There is nothing described that can't be done already, "with the exception of having the overall package manager update locally installed software," Mack told LinuxInsider. "The reason you don't want the OS package manager to update locally installed software is that for all the complexity (and possible security bugs) it adds, you end up with the same problem you had in the first place: The OS would update everything to the latest version anyway."
Keeping several versions around on a global system basis is "easy," he added. "It's all about how it's packaged. Want to have three versions of Opera around? Fix the package to have separate installs for each branch of Opera."
'A Whole Article About Nothing'
The largest problem with the article, however, is that Mobily -- and most of his detractors -- "make the same mistake he accuses the package manager of making in the first place: confusing local and systemwide installs," Mack said. "In this case it's all about the packaging.
"OS-agnostic packages are easy," he explained. "You can have a self-extracting batch file with the tar built in for ease of use:
1: check dependencies
2: install to a local folder
3: provide symlinks or install shell scripts to the user's bin directory. (/home/user/bin) Most distros already check for executables in there."
If there's a need to install local libraries, "the LD search path can be overridden from the app's shell script, or you can just statically compile and have the libraries built into the executable," Mack explained.
In short, "this was a whole article about nothing, and the worst part is that had he done even a small amount of research, he could have found out people already do this," Mack concluded.
'A Legitimate Demand'
"I disagree with several of the main premises" of Mobily's article, though it does "legitimately point to some areas where there is room for improvement," Chris Travers, a Slashdot blogger who works on the LedgerSMB project, told LinuxInsider.
Software installation on Linux is not "terribly broken -- just in need of some further development," Travers added.
Regarding the first issue in Mobily's assertions, "it is a legitimate demand to be able to do a local install into a user's home directory," Travers said. "There are two important tradeoffs that would occur with this approach, though, and admins of a system MUST have the opportunity to disable it."
Allowing user-installed software "opens the system wide to viruses," he explained. "Ideally such a feature should be OFF by default but should be an option when required. In reality, this currently is ON by default but unsupported by package managers -- really the worst of both worlds."
Administrators may also need full control over the client computer, he pointed out.
'A Moot Point'
The second issue, Travers added, is ease of use. "When package managers work well, they solve this problem; however, when things break down, they break down badly," he noted. "The solution to my mind is to provide application-specific repositories and have these loaded in an initial installation."

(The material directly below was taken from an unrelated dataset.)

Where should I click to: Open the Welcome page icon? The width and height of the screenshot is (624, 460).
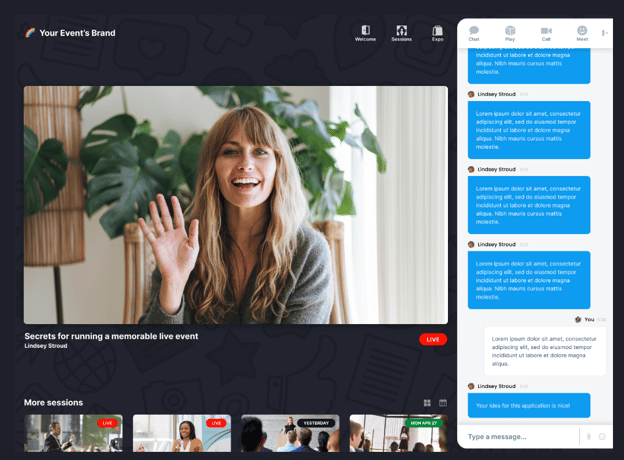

Finally, the last issue cited -- the difficulty in giving software away to a friend -- really is "a moot point," Travers asserted.
"Either you give away the packages (and dependencies), or give a tarball of files," he said. "Having every program as a monolithic package (outside of system libraries) in order to solve the installation problem is quite unwise because it will cause far more problems than it will solve."